YOURYIELD

Strip accepts yield-bearing collateral and enables yield tokenization without expiries, lockups, or withdrawal queues. Depositors receive principal tokens, keeping capital liquid and principal always withdrawable. Risk is defined by opportunity cost, not custody.
Realized yield is split by design: a portion flows to STRIP via buyback and burn, anchoring the token to real economic output. The rest compounds permanently, growing the base that generates next cycle's yield. PT holders and liquidity providers compete for STRIP incentives by staking PTs or supplying liquidity in PT/STRIP pools.
Incentives favor early and sustained participation through boost multipliers that grow over time and reset instantly if alignment is broken. Game theory concentrates upside on aligned behavior rather than lockups or coercion, while short-term extraction is punished through instant boost resets.
Over time, incentives decay while buybacks persist, shifting returns from short-term distribution toward long-term ownership.
THE PROCESS
1.StripVault Deposit
Deposit yield-bearing assets and receive PT.

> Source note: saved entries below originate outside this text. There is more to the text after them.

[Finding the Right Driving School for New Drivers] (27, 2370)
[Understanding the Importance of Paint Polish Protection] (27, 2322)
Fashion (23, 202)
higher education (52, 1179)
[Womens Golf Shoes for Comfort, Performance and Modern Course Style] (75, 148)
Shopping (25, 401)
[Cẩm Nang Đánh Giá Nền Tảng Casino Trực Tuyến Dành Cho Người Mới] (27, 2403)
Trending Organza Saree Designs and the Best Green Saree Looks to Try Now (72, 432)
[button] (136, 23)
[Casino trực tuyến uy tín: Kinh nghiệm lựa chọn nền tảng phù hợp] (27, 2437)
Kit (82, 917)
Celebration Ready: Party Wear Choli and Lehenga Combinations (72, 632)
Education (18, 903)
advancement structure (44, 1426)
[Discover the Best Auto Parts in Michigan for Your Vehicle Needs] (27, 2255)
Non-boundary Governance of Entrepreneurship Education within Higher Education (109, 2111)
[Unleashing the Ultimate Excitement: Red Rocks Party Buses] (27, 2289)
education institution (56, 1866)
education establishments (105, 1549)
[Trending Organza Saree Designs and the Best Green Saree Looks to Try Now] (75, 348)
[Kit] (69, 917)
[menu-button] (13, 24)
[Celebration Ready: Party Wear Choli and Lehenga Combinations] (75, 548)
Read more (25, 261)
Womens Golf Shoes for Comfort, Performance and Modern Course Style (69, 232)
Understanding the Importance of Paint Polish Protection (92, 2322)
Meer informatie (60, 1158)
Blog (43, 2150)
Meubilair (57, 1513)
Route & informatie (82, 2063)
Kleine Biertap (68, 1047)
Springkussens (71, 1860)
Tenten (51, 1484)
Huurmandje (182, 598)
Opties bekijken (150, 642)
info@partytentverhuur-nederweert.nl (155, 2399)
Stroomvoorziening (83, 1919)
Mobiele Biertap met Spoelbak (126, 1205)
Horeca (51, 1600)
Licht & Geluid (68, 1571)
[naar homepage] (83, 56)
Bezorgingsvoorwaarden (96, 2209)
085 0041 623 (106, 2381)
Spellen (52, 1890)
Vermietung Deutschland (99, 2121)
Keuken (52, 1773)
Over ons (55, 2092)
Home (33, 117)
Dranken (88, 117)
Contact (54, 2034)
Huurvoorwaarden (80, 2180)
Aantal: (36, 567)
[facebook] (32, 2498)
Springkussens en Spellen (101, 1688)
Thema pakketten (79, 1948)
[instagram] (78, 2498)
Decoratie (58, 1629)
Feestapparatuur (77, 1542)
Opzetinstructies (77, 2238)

2.Single Stake or Add Liquidity
Stake PT or provide PT/STRIP liquidity to earn STRIP incentives.

3.Hold and Compound
Stay aligned to increase rewards. No lockups or forced actions.

4.Incentives Fade. Buybacks Remain.
As incentives fall, buybacks continue to drive long-term value.

THE FLOW
StripVault accepts principal and routes it into the yield engine.
Principal tokens represent the claim on principal while yield is separated.
PT holders and LPs compete for STRIP incentives.
Incentives reward participation and bootstrap early liquidity.
As incentives taper, buybacks keep converting real yield into value.
A growing yield base expands future buyback power.